Any hint on what I am doing wrong?
Thanks.
from typing import Iterable, Iterator
def read_paginated_items(
it: Iterator,
page_size: int,
) -> Iterable:
for _ in range(page_size):
try:
yield next(it)
except StopIteration:
return
def page_from_iterable1(
iterable: Iterable,
page_size: int,
) -> Iterable:
it = iter(iterable)
page_items_generator = read_paginated_items(it, page_size)
yield page_items_generator
def page_from_iterable2(
iterable: Iterable,
page_size: int,
) -> Iterable:
it = iter(iterable)
while page_items_generator := read_paginated_items(it, page_size):
yield page_items_generator
def test_read_by_page():
pages = []
for page in page_from_iterable1([1, 2, 3, 4, 5], 2):
page_items = [item for item in page]
pages.append(page_items)
assert pages == [[1, 2], [2, 3], [5]]
Thanks to everyone's help, here's what I came up:
from typing import Iterator
import pytest
class PageItems:
def __init__(
self,
iterator: Iterator,
page_size: int,
):
self.items_generator = self._create_items_generator(iterator, page_size)
@staticmethod
def _create_items_generator(
iterator: Iterator,
page_size: int,
):
for _ in range(page_size):
try:
yield next(iterator)
except StopIteration:
return
def __iter__(self):
return self
def __next__(self):
return next(self.items_generator)
def test_read_one_page():
iterable = [1, 2, 3, 4, 5]
page_items = PageItems(iter(iterable), 3)

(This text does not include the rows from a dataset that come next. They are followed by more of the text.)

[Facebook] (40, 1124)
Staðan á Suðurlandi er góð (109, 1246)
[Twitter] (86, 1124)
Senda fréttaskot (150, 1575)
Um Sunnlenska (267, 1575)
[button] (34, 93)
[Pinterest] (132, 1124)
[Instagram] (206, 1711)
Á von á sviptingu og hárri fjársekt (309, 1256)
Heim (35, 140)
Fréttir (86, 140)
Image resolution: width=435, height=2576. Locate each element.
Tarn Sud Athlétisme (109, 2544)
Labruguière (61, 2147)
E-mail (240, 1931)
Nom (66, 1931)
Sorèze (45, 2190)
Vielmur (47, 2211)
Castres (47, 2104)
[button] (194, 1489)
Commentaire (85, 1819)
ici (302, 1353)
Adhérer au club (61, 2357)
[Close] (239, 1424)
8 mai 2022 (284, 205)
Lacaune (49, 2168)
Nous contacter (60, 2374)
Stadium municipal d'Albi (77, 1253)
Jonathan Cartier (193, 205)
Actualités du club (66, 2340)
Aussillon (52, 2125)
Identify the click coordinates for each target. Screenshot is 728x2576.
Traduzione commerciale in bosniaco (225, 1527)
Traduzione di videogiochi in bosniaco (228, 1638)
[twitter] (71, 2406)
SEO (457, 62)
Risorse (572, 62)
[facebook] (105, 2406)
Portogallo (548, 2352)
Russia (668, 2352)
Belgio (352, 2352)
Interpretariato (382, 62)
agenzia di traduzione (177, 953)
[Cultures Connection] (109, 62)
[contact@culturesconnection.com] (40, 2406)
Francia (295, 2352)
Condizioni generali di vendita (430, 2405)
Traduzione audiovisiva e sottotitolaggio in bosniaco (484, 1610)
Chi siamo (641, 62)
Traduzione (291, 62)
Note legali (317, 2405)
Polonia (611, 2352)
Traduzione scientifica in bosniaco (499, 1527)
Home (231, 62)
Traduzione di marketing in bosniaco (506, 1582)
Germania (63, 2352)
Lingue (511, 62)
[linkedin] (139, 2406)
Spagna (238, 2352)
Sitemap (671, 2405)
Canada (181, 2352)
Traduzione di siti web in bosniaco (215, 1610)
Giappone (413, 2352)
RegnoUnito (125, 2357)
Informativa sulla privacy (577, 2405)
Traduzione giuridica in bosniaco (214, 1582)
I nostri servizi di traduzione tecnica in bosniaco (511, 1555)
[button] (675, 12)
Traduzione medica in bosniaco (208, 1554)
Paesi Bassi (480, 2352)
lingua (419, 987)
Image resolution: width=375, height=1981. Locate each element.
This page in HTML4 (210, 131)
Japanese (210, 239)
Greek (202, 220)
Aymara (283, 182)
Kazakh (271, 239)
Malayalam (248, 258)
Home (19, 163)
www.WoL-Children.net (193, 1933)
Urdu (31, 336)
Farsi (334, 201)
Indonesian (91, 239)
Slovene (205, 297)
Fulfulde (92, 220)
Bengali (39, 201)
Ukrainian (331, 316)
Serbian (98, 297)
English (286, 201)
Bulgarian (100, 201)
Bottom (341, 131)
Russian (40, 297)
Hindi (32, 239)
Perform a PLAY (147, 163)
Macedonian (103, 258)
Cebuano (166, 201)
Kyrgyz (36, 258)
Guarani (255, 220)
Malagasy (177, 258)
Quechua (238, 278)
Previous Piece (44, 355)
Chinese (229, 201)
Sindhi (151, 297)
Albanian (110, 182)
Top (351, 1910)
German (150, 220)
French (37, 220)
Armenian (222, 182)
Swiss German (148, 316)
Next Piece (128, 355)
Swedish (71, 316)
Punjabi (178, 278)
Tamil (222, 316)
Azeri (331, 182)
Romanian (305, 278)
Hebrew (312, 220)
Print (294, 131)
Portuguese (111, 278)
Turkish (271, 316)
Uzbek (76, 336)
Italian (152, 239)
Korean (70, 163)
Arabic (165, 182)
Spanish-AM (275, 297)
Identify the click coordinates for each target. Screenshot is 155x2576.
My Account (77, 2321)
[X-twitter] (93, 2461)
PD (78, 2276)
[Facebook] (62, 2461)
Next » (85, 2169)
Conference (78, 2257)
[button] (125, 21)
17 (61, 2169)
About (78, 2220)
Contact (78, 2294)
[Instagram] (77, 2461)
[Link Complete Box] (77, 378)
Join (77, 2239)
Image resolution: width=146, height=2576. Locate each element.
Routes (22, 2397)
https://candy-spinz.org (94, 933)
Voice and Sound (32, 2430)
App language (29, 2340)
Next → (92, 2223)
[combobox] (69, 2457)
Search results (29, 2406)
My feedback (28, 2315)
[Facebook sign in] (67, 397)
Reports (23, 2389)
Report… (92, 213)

assert next(page_items) == 1
assert next(page_items) == 2
assert next(page_items) == 3
with pytest.raises(StopIteration):
next(page_items)
def test_read_pages():
iterable = [1, 2, 3, 4, 5]
pages = []
iterator = iter(iterable)
while page_items := list(PageItems(iterator, 2)):
pages.append(page_items)
assert pages == [[1, 2], [3, 4], [5]]
def test_read_pages_modified_items():
iterable = [(1, "A"), (2, "B"), (3, "C"), (4, "D"), (5, "E")]
pages = []
iterator = iter(iterable)
while page_items := [item[0] for item in PageItems(iterator, 2)]:
pages.append(page_items)
assert pages == [[1, 2], [3, 4], [5]]
I won't be able to use a for loop over PageItems, as it will always spit empty pages in the end, but with a while I can check for emptyness without having to resort to an ugly if/break block. This also allows me to either call list(PageItems(iterator, 2)) if I just need the items without modifications, or [item[0] for item in PageItems(iterator, 2)] it for exemple the items returned are tuples and I just want the first element.